Indeed with the sense of humour Moby has, if the many sketches and outtakes found on his dvd extras are to be believed, he’d fit in well in our neck of the woods. Not least because Everything is Wrong is an album that almost two decades after being released still feels as fresh as the day it was born.
Opener Hymn, a different version than the (in our opinion) much more powerful single version, sets the scene well – ethereal key strokes setting the scene before we jump into the alt-four on the floor excellence of Feeling So Real. With a repeated verse that says just what it needs to say it’s left to the deftly arranged beats to do the work of supplanting it from the crisp vinyl to your cerebral cortex. Something it does very well!
As with much of Moby’s work it’s not just an excuse to throw out some funky beats for the people to throw shapes to, (Although there is nothing wrong with that at all obviously…) it’s got an emotional backbone that creates the subtext to the obvious dance driven heart of the music. There’s the odd curveball such as the thrash-dub brilliance of All That I Need is to Be Loved, working on the level of a general primal scream session cry for help as well as a generous genre jump to shake you up and the record as a whole is certainly not pigeonholing itself into one corner of the dance scene of the time - or indeed any scene.
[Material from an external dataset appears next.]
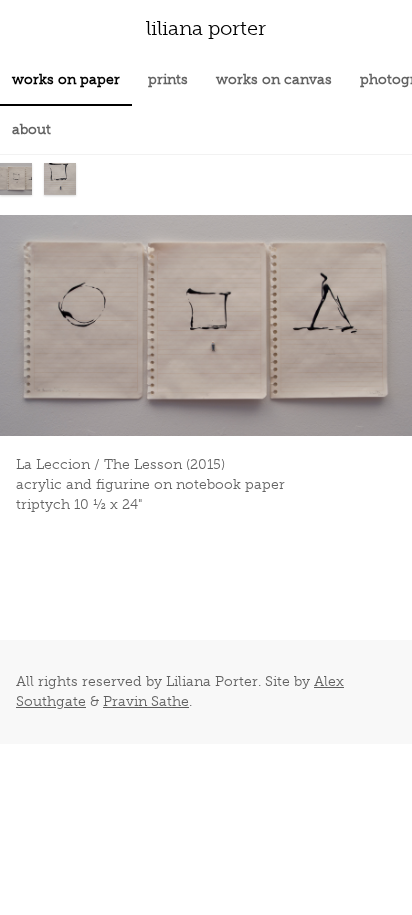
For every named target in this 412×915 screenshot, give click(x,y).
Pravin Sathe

The ambient moments mix with the heavy beats and the smatterings of thrash thrown in for good measure all add up to a record that doubtless confounded many at the time of release but still stands out as a highlight among highlights in Moby’s catalogue. The dance scene was once famously picky as to what it let itself be connected to but the diversity of styles Moby can work with make that not so much of a problem as he proved later in his career with the huge success of Play.
There may not be another record like it in his vast catalogue but for sure it’s a thrilling collection of euphoria, primal scream therapy and joyous beats that take the listener on a journey that stimulates not only the muscles but the mind. Even the sleeve notes are an essay that may very well be marmite in literary term but the one thing we need to know is that Everything is Wrong…
And we wouldn’t have it any other way!